JOL: Amid the rising tensions along the Israeli-Syrian border, Lebanese army chief Joseph Aoun released Tuesday a statement that stressed the importance of maintaining the stability along his country’s border with the Jewish state. “We need to be completely ready along the border for the threats of the Israeli enemy,” he explained.
In the statement, which was released in honor of Lebanon’s 74thIndependence Day, Aoun called on his soldiers to strongly resist any attempt to use the current circumstances as an excuse for a civil war in the country and continue to carry out operations that thwart the activities of terrorist cells. In addition, he called on them to maintain full preparedness along Lebanon’s southern border with Israel.
“We should restrain Israel from starting a war exactly because Lebanon is sure to win it.” more ...
Opinion: The only unfulfilled prophecy of a conflict between Israel and Lebanon indicates the exact opposite will happen. The Psalmist Asaph listed Tyre (Ps. 83:7), ancient name for Lebanon, as part of an Arab alliance to attack Israel in a war that Dispensational Bible scholars teach fits perfectly with Ezekiel 38:8:
“After many days you will be visited. In the latter years you will come into the land of those brought back from the sword”. Sword in Hebrew is synonymous with war.
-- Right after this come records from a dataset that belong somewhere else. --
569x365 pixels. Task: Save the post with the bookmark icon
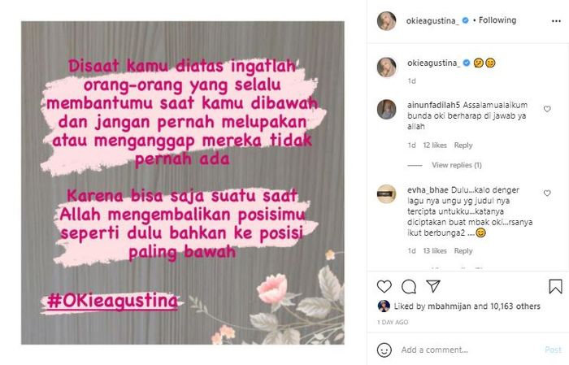pyautogui.click(x=555, y=286)
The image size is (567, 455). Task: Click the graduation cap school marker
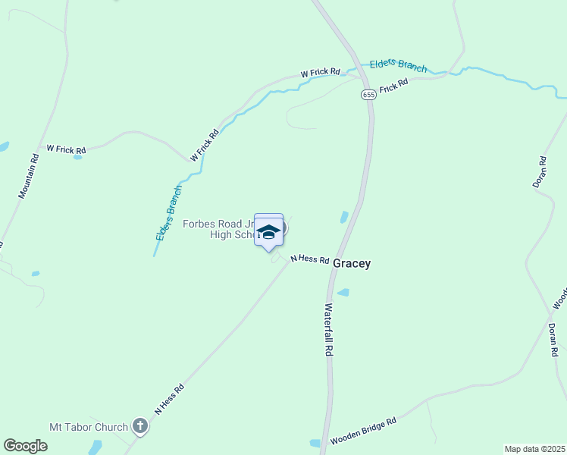268,233
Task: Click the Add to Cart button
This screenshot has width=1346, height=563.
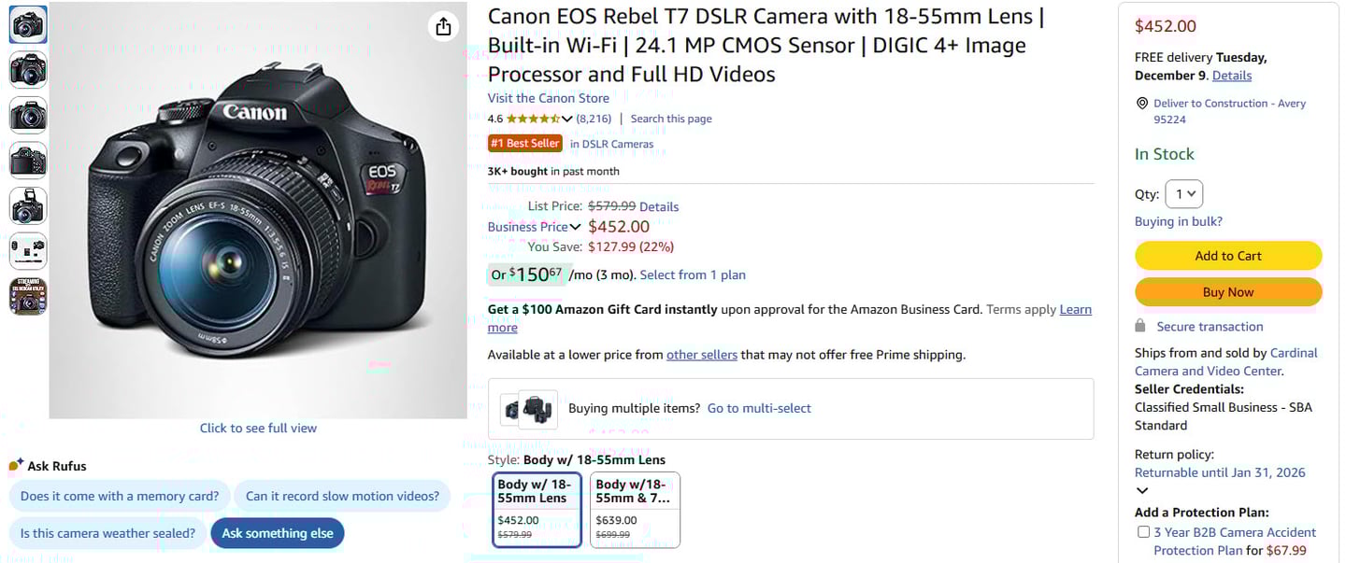Action: [1227, 256]
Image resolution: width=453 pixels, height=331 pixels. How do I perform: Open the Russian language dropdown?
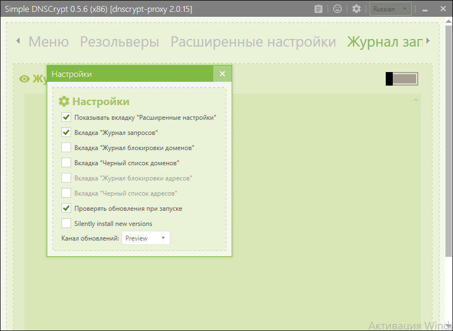390,9
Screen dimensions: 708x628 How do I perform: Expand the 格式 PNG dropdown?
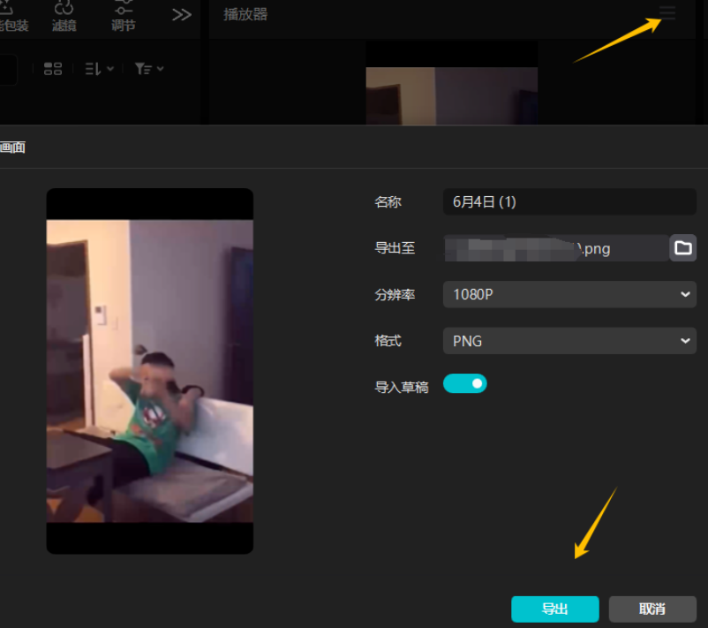tap(569, 341)
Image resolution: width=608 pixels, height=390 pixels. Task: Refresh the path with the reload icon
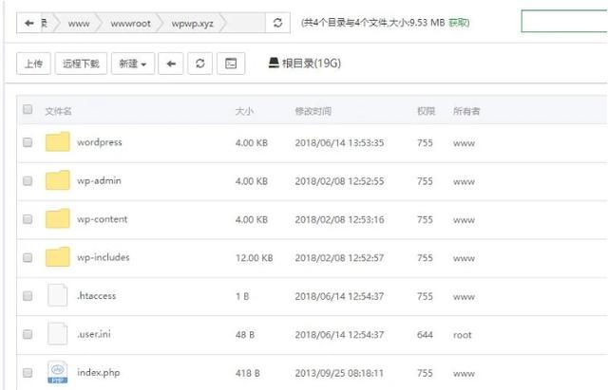click(276, 22)
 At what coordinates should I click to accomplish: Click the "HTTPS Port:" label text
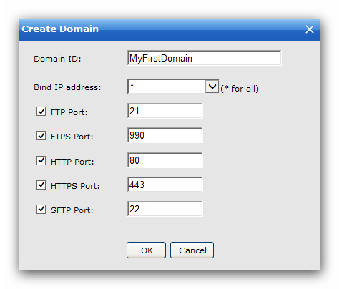pyautogui.click(x=75, y=186)
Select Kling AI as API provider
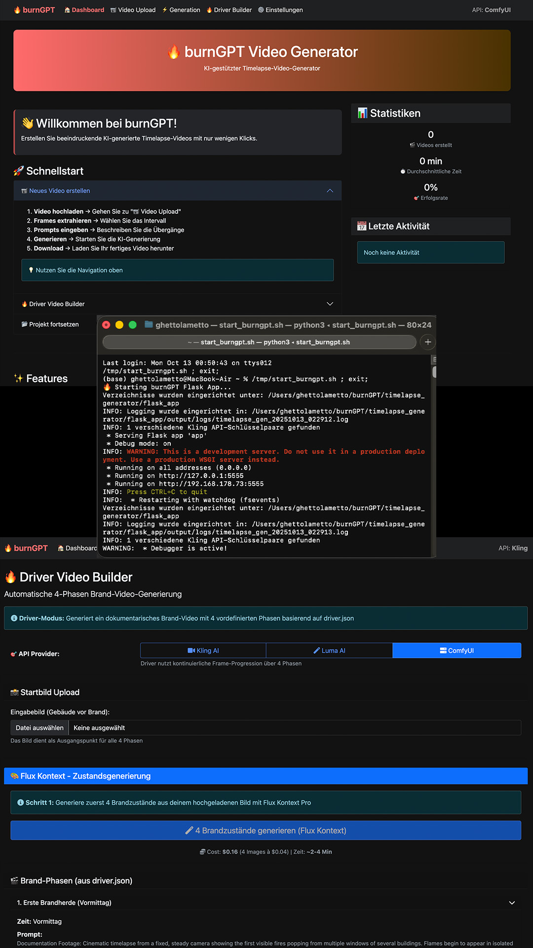The height and width of the screenshot is (948, 533). click(x=203, y=650)
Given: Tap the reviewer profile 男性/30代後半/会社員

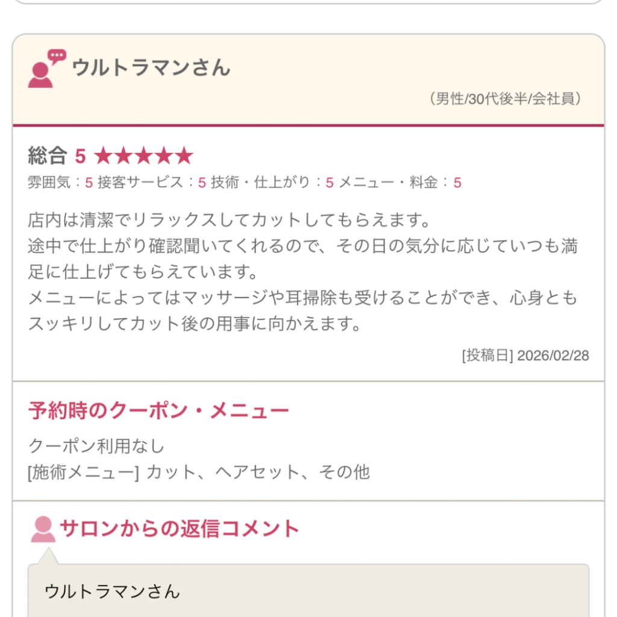Looking at the screenshot, I should (506, 99).
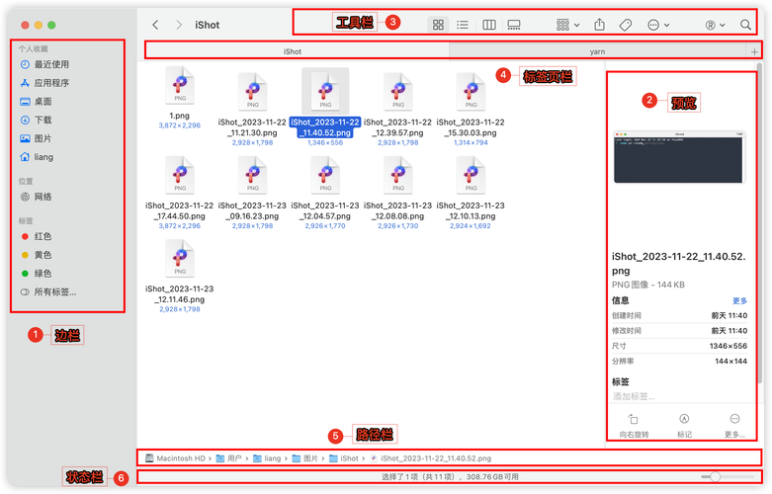Click the Edit Tags icon in the toolbar

tap(625, 24)
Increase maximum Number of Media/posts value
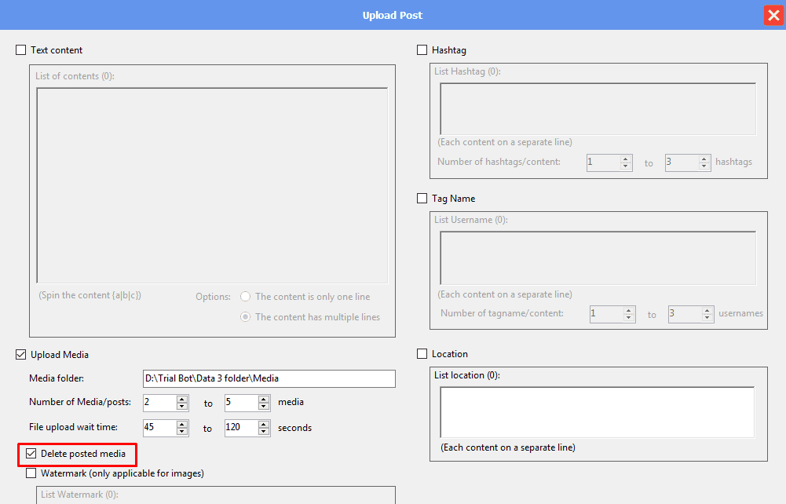786x504 pixels. [x=264, y=399]
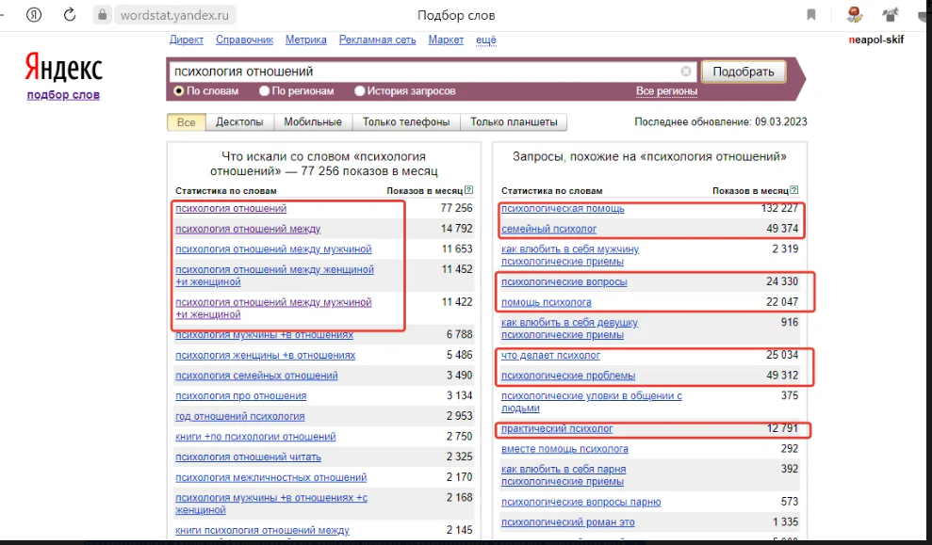This screenshot has width=932, height=545.
Task: Select the «По словам» radio button
Action: point(179,91)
Another clue is that neither Lebanon or any of the other nations in the Psalm 83 alliance are listed in Gog and Magog, indicating they are unable to launch an attack.
The 3000-year-old Psalm implores God to deal with a future massive invasion of Israel as He dealt with Israel’s past enemies.
9 Deal with them as with Midian,
As with Sisera,
As with Jabin at the Brook Kishon,
10 Who perished at En Dor,
Who became as refuse on the earth
Asaph can’t resist asking God to Make them like tumbleweed, O my God, like chaff before the wind. At the end of this war, Asaph (Hebrew for seer), prophesies the outcome and motive for the war:
11 Make their nobles like Oreb and like Zeeb,
Yes, all their princes like Zebah and Zalmunna,
12 Who said, “Let us take for ourselves
The pastures of God for a possession.”
Asaph implores God to make the alliance like Oreb, Zeb, Zebah and Zalmnuna who were Midianite kings (Judges 7:25) slain by Gideon’s vastly outnumbered army.
The last verse, the pastures of God for a possession is a clear reference as to the rightful owner of the promised land, indicating Esau’s squandered birthright (Genesis 25:29-34) and Jacob’s rightful possession (Genesis 27:28-29).